-- Activity --
Every record that follows is to be copied exactly, with the pictures omitted.

-- Information supplied --
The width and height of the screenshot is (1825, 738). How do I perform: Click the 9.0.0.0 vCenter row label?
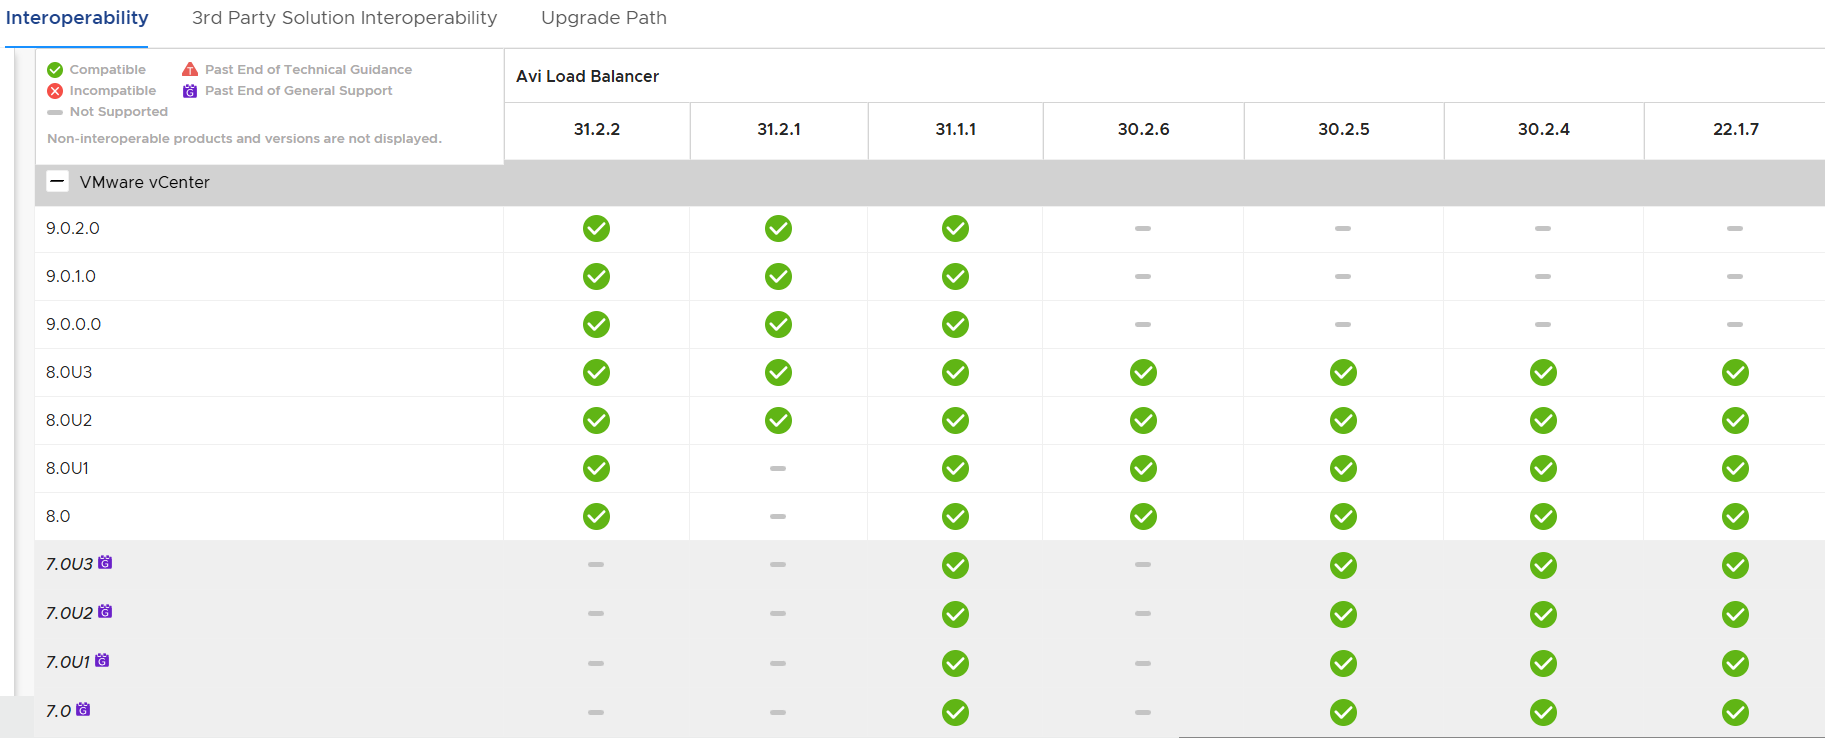[73, 324]
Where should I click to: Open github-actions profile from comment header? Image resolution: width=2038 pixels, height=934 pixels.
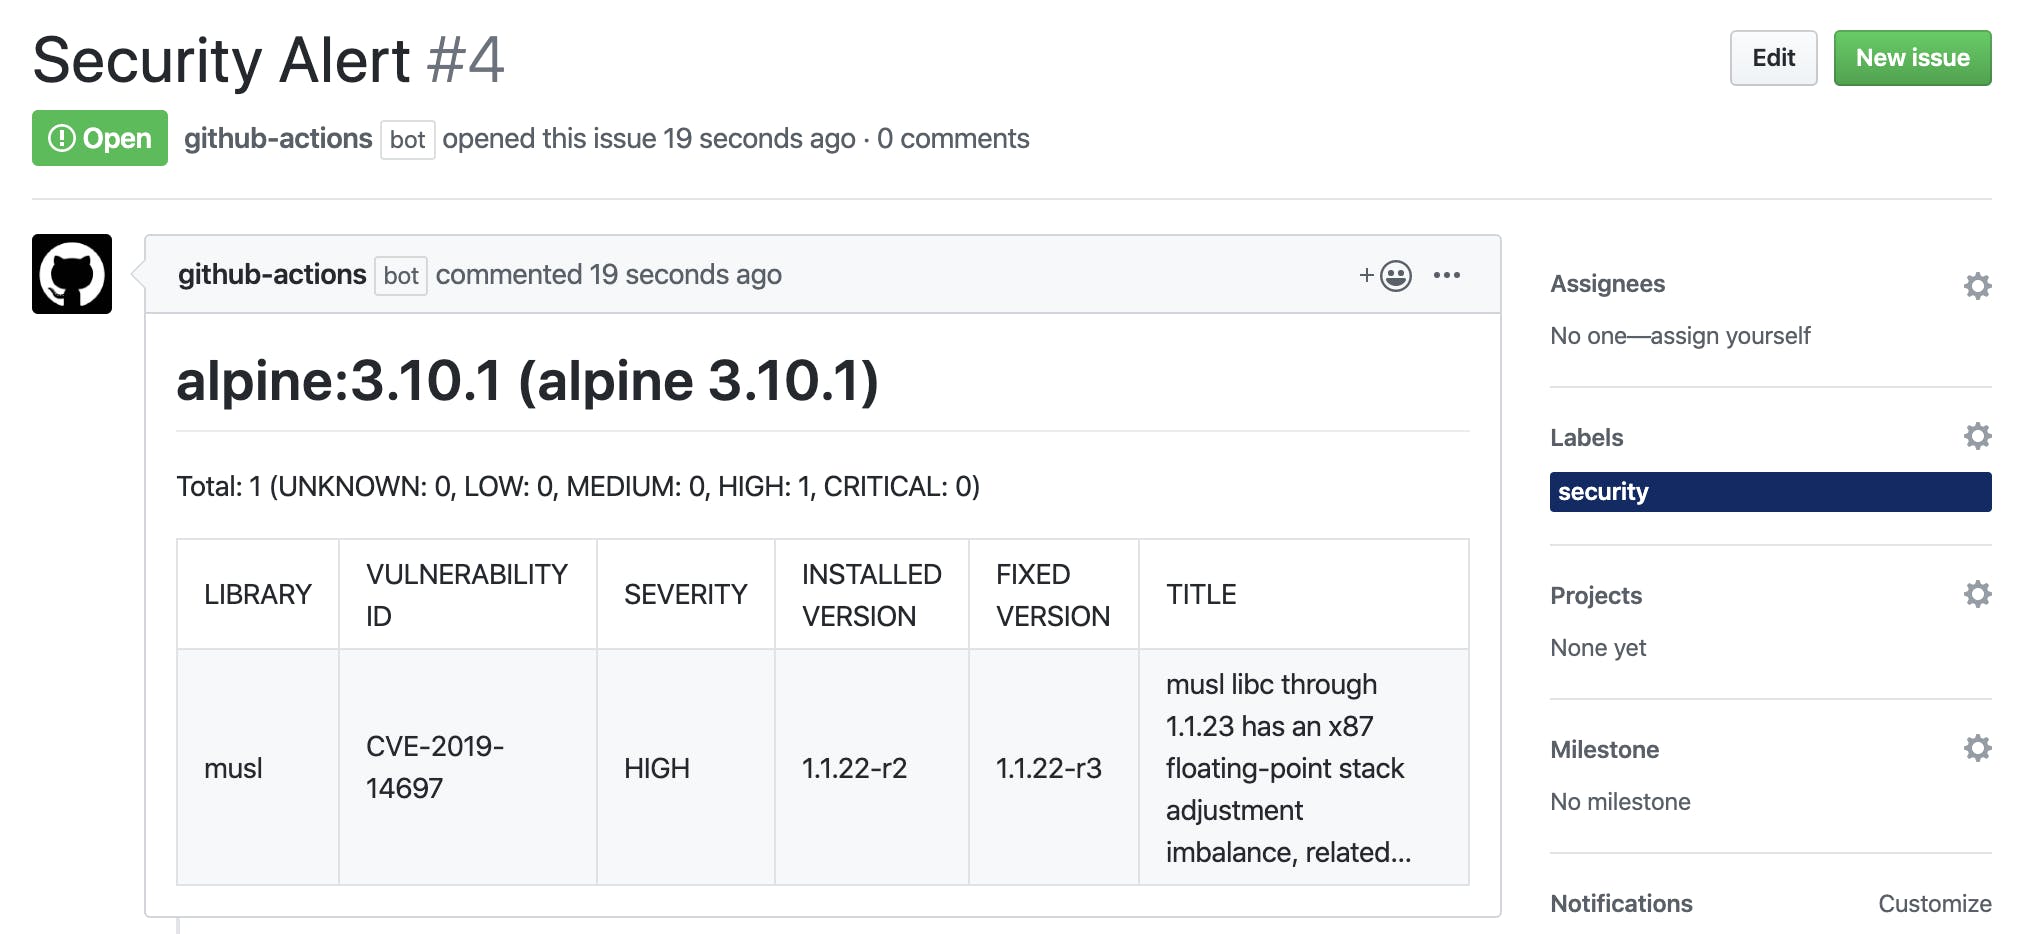tap(272, 275)
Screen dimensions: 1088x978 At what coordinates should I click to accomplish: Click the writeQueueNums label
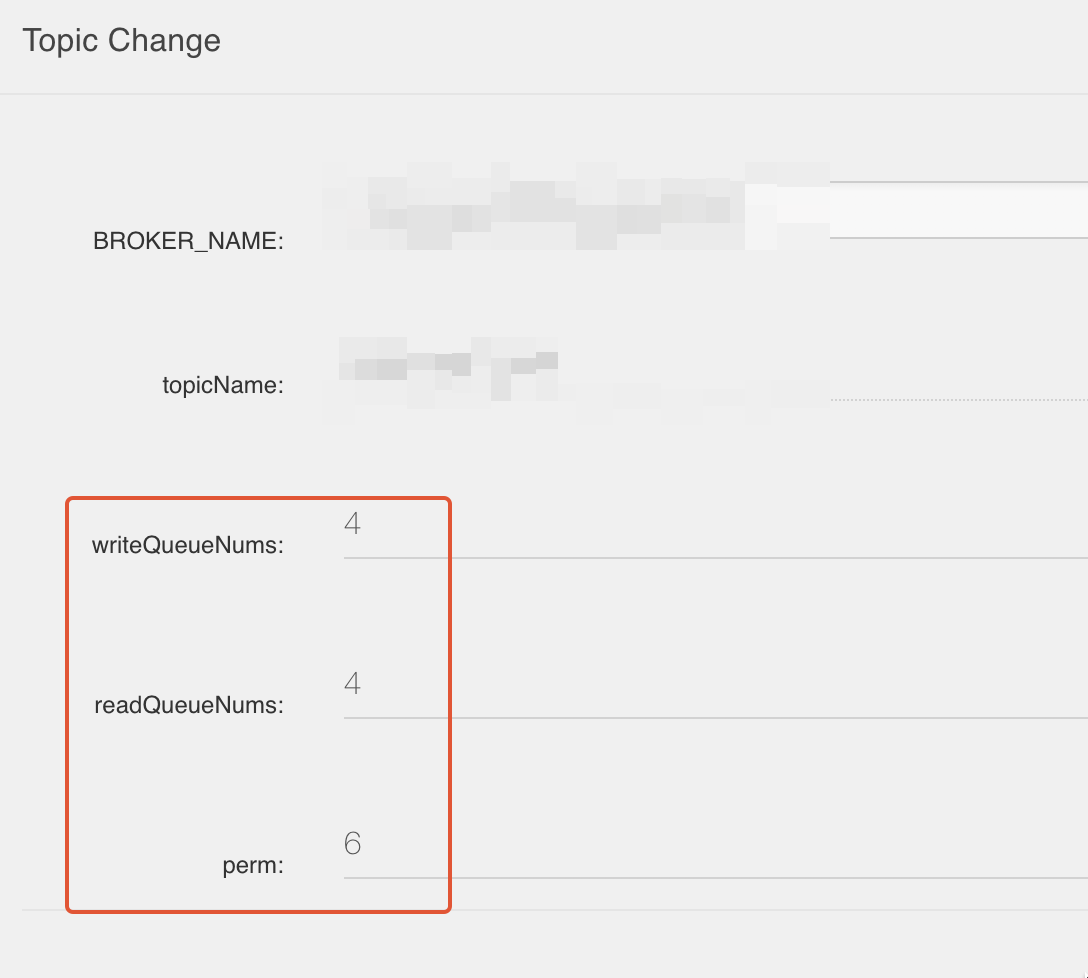click(x=187, y=546)
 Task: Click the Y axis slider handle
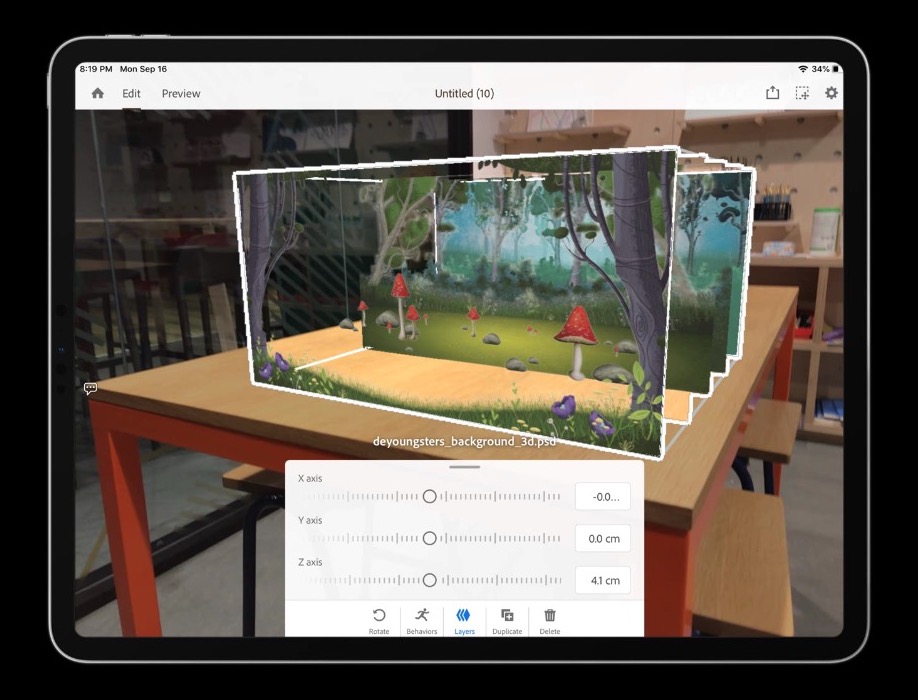click(429, 538)
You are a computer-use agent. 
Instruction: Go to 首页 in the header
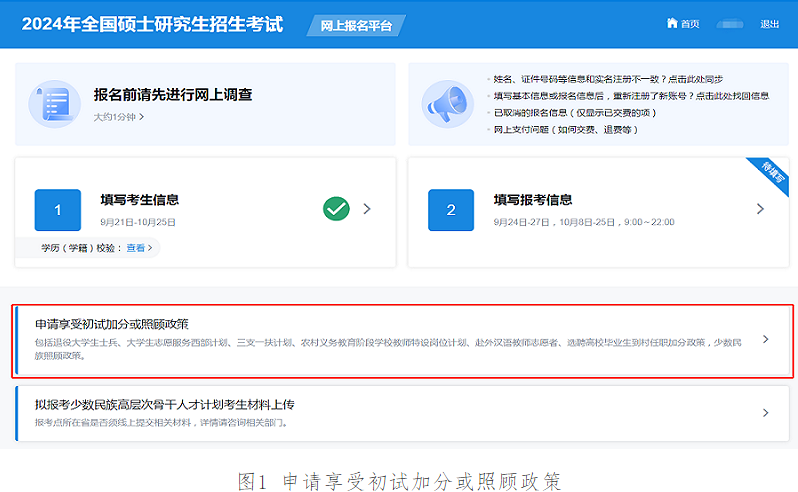point(689,24)
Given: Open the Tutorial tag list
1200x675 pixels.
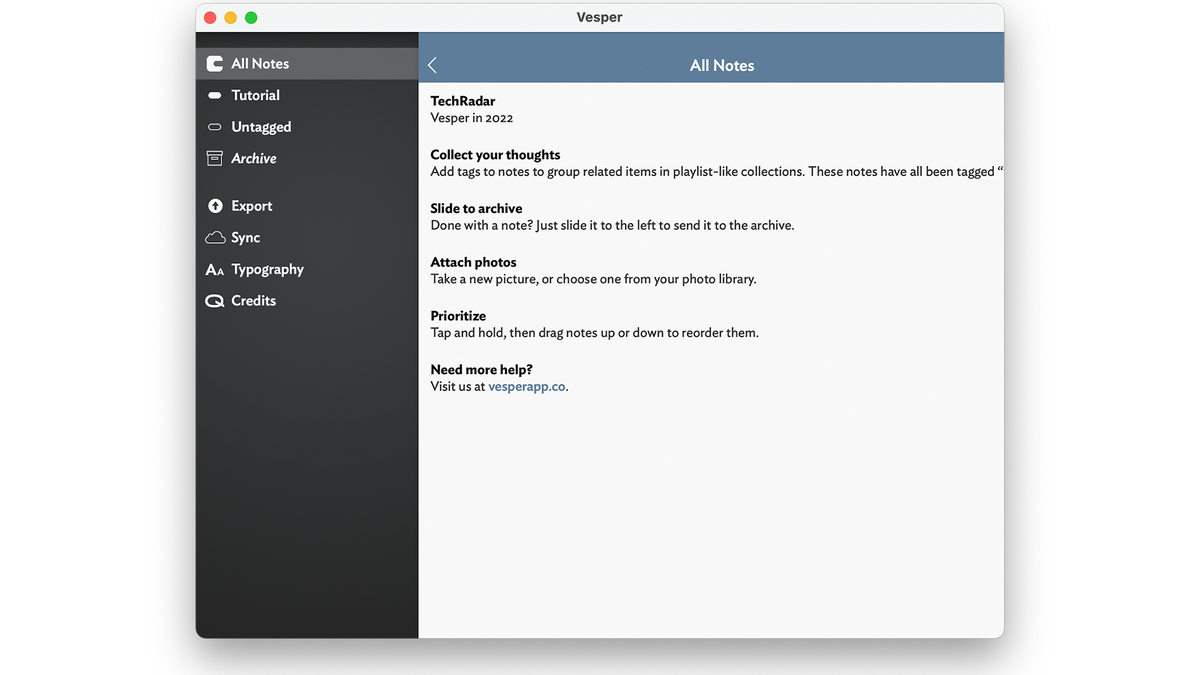Looking at the screenshot, I should point(255,96).
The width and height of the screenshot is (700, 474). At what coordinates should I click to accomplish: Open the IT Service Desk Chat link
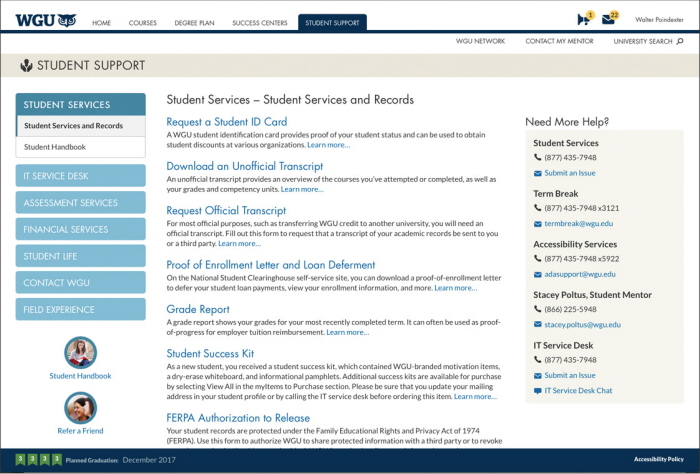pyautogui.click(x=578, y=390)
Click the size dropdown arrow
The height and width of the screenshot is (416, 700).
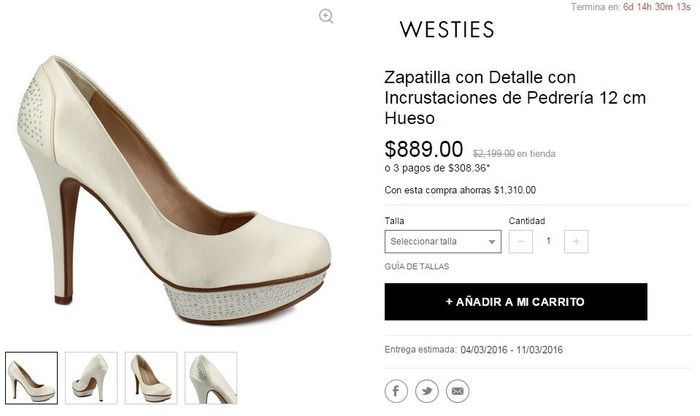point(492,242)
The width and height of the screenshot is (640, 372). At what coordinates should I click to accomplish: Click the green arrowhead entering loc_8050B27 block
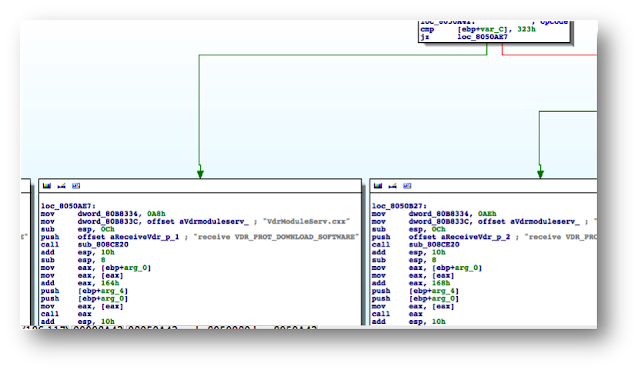(540, 174)
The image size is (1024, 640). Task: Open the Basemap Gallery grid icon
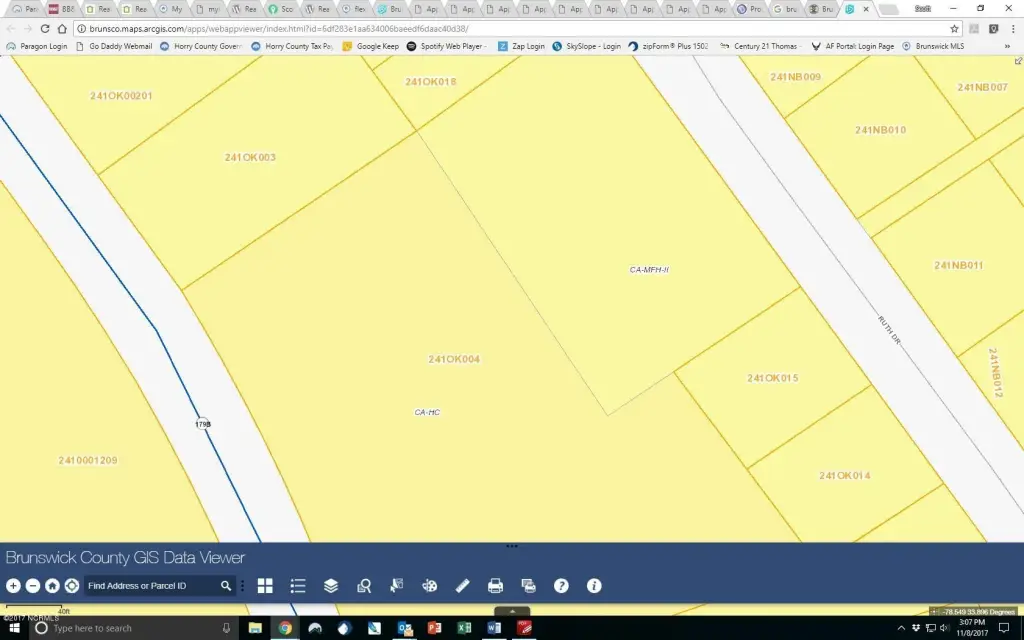[265, 586]
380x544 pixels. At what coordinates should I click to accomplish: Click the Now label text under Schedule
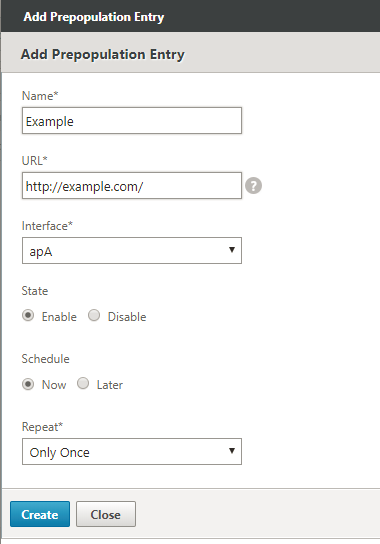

-- Task answer --
The width and height of the screenshot is (1825, 738). How do I perform: Click the 9.0.0.0 vCenter row label?
[73, 324]
Where should I click to: Open github-actions profile from comment header? Image resolution: width=2038 pixels, height=934 pixels.
tap(272, 275)
Screen dimensions: 1088x978 At what coordinates should I click to accomplish: Click the writeQueueNums label
click(x=187, y=546)
 Task: Click the Y axis slider handle
click(429, 538)
You are a computer-use agent. 
Instruction: Go to 首页 in the header
point(689,24)
Given: Open the Tutorial tag list
1200x675 pixels.
Looking at the screenshot, I should point(255,96).
The width and height of the screenshot is (700, 474). At what coordinates should I click to accomplish: Open the IT Service Desk Chat link
pyautogui.click(x=578, y=390)
Click the size dropdown arrow
The height and width of the screenshot is (416, 700).
point(492,242)
The width and height of the screenshot is (640, 372). At what coordinates should I click to accomplish: Click the green arrowhead entering loc_8050B27 block
(540, 174)
The image size is (1024, 640). Task: Open the Basemap Gallery grid icon
[265, 586]
380x544 pixels. At what coordinates should I click to accomplish: Click the Now label text under Schedule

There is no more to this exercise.